You can confirm for yourself by using a network protocol analyzer, a good one is Wireshark.
With the iAntiSpy "Encrypt DNS traffic" option turned on:
Open Wireshark and start a capture, usually on the WiFi interface "en0"
In the filter section add udp.port==53
Browse the web or open a Terminal window and type something like nslookup google.com
Notice how no DNS traffic is being captured or displayed.
Now disable the "Encrypt DNS traffic" option, clear your DNS cache and perform all the same steps, then watch all the requests in Wireshark!
Hint: clear your DNS cache with sudo dscacheutil -flushcache; sudo killall mDNSResponder
macOS 10.15 or above, supports the latest Ventura (we recommend at least macOS 11)
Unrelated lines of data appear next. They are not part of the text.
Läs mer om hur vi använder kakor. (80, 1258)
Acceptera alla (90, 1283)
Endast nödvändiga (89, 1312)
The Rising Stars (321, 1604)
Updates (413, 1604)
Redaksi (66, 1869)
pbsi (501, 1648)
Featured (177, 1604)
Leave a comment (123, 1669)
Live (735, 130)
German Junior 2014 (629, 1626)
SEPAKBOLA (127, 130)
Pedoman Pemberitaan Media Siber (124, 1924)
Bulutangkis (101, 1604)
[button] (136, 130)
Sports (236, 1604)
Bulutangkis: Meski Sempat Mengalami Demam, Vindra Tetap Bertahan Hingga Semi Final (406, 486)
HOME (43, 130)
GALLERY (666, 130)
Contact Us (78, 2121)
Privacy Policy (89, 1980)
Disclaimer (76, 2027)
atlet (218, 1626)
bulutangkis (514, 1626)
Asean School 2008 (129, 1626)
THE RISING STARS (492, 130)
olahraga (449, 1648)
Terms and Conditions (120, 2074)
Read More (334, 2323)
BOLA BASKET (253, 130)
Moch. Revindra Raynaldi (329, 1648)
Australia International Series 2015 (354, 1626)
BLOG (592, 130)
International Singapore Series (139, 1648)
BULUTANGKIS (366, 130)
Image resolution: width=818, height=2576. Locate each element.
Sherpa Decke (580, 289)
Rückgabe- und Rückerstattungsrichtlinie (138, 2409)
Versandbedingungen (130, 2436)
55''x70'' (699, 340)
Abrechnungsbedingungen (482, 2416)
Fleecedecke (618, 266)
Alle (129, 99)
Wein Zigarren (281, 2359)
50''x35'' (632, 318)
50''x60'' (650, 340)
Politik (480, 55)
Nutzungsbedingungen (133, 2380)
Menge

Intel or Apple Silicon (M1, M2, Pro, Max, Ultra etc)
8MB disk space
The correct way to load iAntiSpy depends on where you prefer to install it from:
AppStore: visit the iAntiSpy AppStore page and click Download.
Our website: Download and open iantispy.dmg and then drag the iAntiSpy icon to your Applications folder.
For technical reasons, iAntiSpy needs to be run from the Applications folder.
Updating the iAntiSpy app itself varies depending on where you installed it from:
AppStore: visit the Updates section of the AppStore.
Our website: click "Check for App Update..." on the iAntiSpy menubar
For free users, database updates are provided whenever there is a new version of the app.
For paid users, database updates are provided automatically if the "check for database updates daily" option is enabled in the iAntiSpy settings screen. You may also check for database updates manually by clicking the "Update" link from the main screen.
iAntiSpy is self-contained. To uninstall, make sure it isn't currently running then simply drag it to the Trash.